Continue the biography of Talat Xhaferi below from its final sentence.

## [Passage to read]
* * * *
Talat Xhaferi or Talat Dzhaferi (, ; born 15 April 1962) is a Macedonian politician and the current President of the Assembly of the Republic of North Macedonia since 2017. He was also Minister of Defense from 2013 to 2014.

Early life and military career 
Xhaferi, an ethnic Albanian, was born on 15 April 1962 in the village of Forino near Gostivar, PR Macedonia, FPR Yugoslavia. He attended primary school in the nearby village of Čegrane and continued secondary education at the Belgrade Military High School. He studied at the Military Academy of the Land Army Infantry of the Yugoslav People's Army (JNA) in Belgrade and Sarajevo and specialised in command and staff duties at the General Mihailo Apostolski Military Academy in Skopje. From 1985 to 1991 he was a JNA officer, and from 1992 to 2001 an officer of the Army of the Republic of Macedonia (ARM).

During the 2001 insurgency, in which ethnic Albanian militants attacked security forces, Xhaferi was at first a senior officer in the ARM, commanding troops in the Tetovo barracks. On April 28, the day of the Vejce massacre, he was on duty as commander at the barracks. Several days later he deserted and joined the National Liberation Army (NLA),  an Albanian guerrilla group against the Republic of Macedonia, and became its commander of the 116th Brigade with the nickname of "Commander Forina", from his birthplace. He was later amnestied, following the Ohrid agreement.
* * * *
## [Record excerpts]
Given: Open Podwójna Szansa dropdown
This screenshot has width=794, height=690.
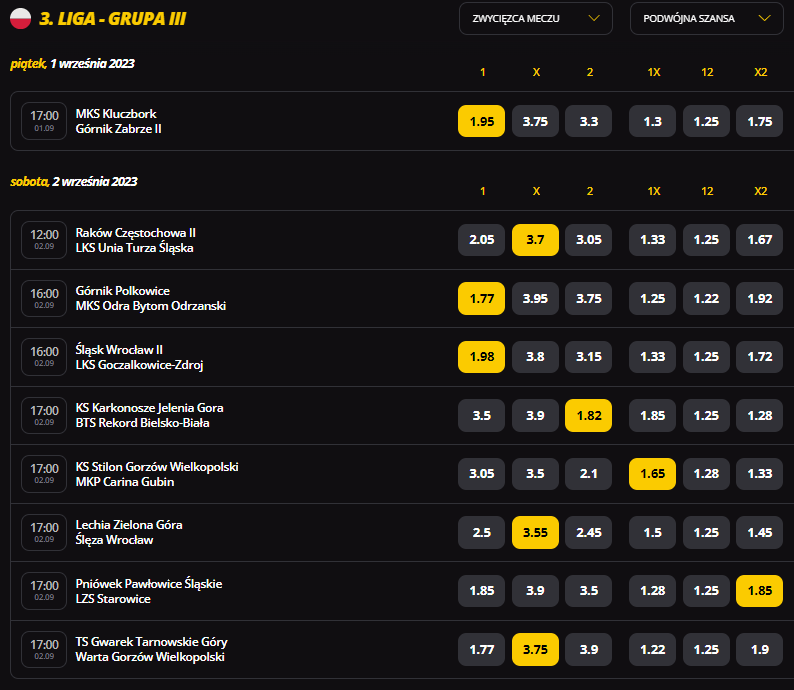Looking at the screenshot, I should pos(707,18).
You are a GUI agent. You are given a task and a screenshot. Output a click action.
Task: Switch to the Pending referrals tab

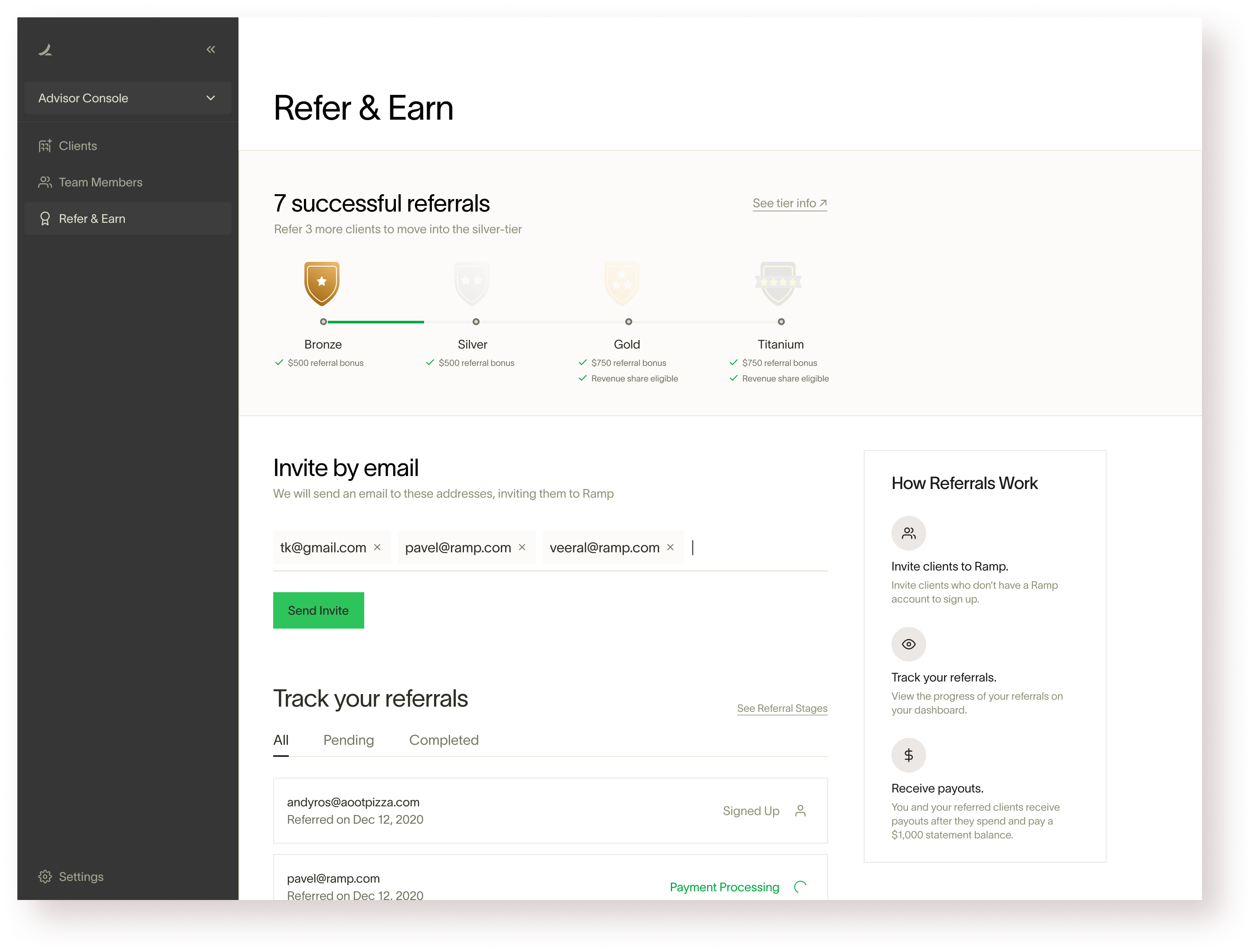tap(348, 740)
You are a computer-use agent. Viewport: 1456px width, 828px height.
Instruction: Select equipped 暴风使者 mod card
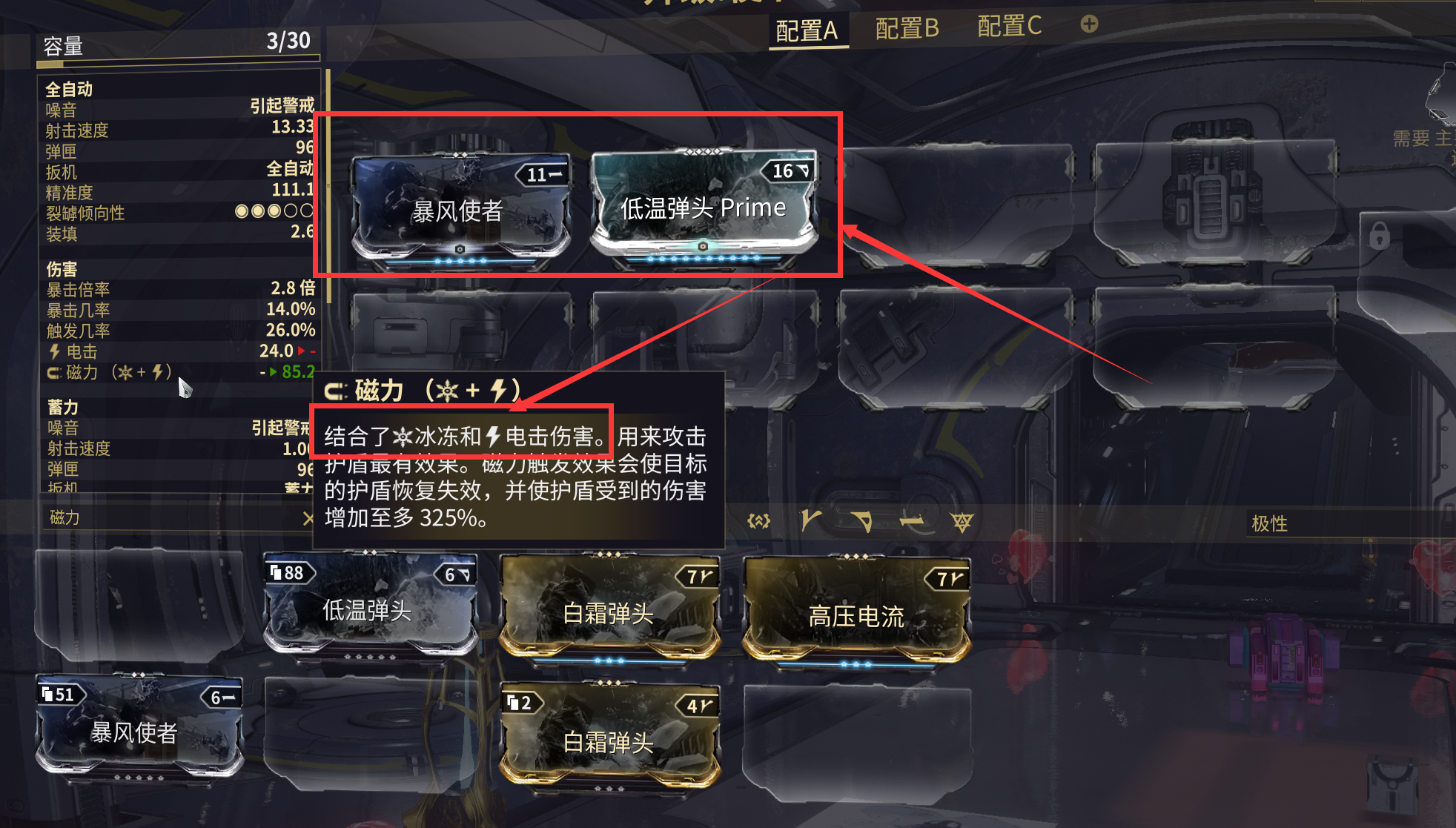(x=460, y=208)

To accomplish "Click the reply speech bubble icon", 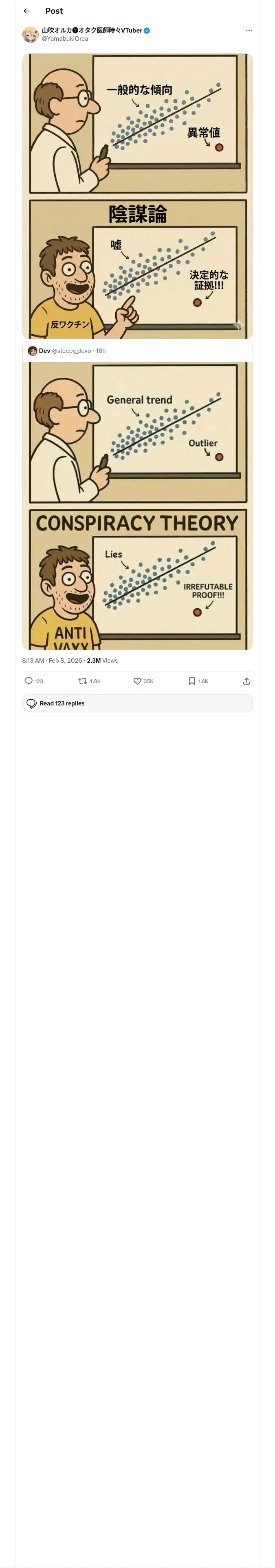I will coord(29,681).
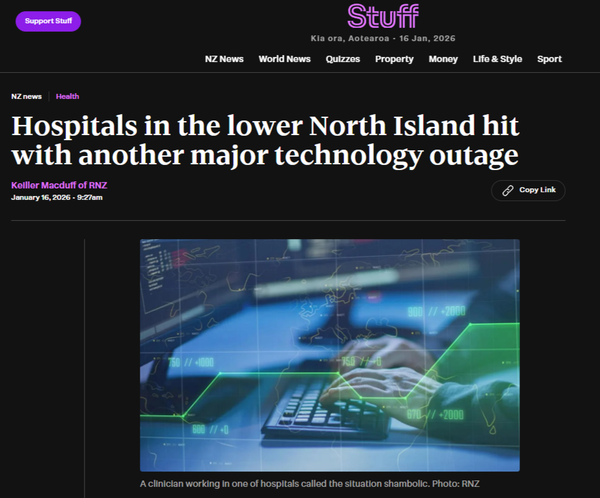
* * * *
## [Reply to the task]
Political career 
Xhaferi was first elected to the Macedonian parliament in 2002 for the Democratic Union for Integration (DUI), which was formed that year by members of the dissolved NLA. From 2004 to 2006 Xhaferi was Deputy Minister of Defence. From 2008 to 2013, Xhaferi was a Macedonian MP for the DUI party, allied with the conservative VMRO-DPMNE party.

In 2012, Xhaferi became known for his marathon speeches used as a filibuster tactic to blocking the adoption of a law on veterans that would have granted benefits to Macedonian war veterans. He blocked the draft at commission level by "reading poetry, citing foreign literature and reports on Macedonia, mumbling or simply remaining silent, waiting for the time to pass".

In 2013, Xhaferi was nominated by DUI for Minister of Defense in the Cabinet of Nikola Gruevski, after the resignation of the DUI party member Fatmir Besimi. The appointment of Xhaferi triggered protests by extremist Macedonian (in particular retired general Stojanče Angelov of the pro-veteran Dignity opposition party) and Albanian citizens. Xhaferi stated that his goal was to make the armed forces “a symbol of coexistence, tolerance and respect for differences”.

On 26 November 2019, an earthquake struck Albania. Xhaferi was part of a delegation of Albanian politicians from North Macedonia visiting the earthquake epicentre that expressed their condolences to Albanian president Ilir Meta.

President of the Assembly
In April 2017, Xhaferi was elected President of the Macedonian parliament, supported by a coalition of Albanian national parties and the opposition social-democratic SDSM party, sparking riots in the parliament building. The VMRO-DPMNE party labeled this move as a coup. Subsequently, demonstrators broke into the parliament building, beating journalists and MPs, and had to be cleared by the police.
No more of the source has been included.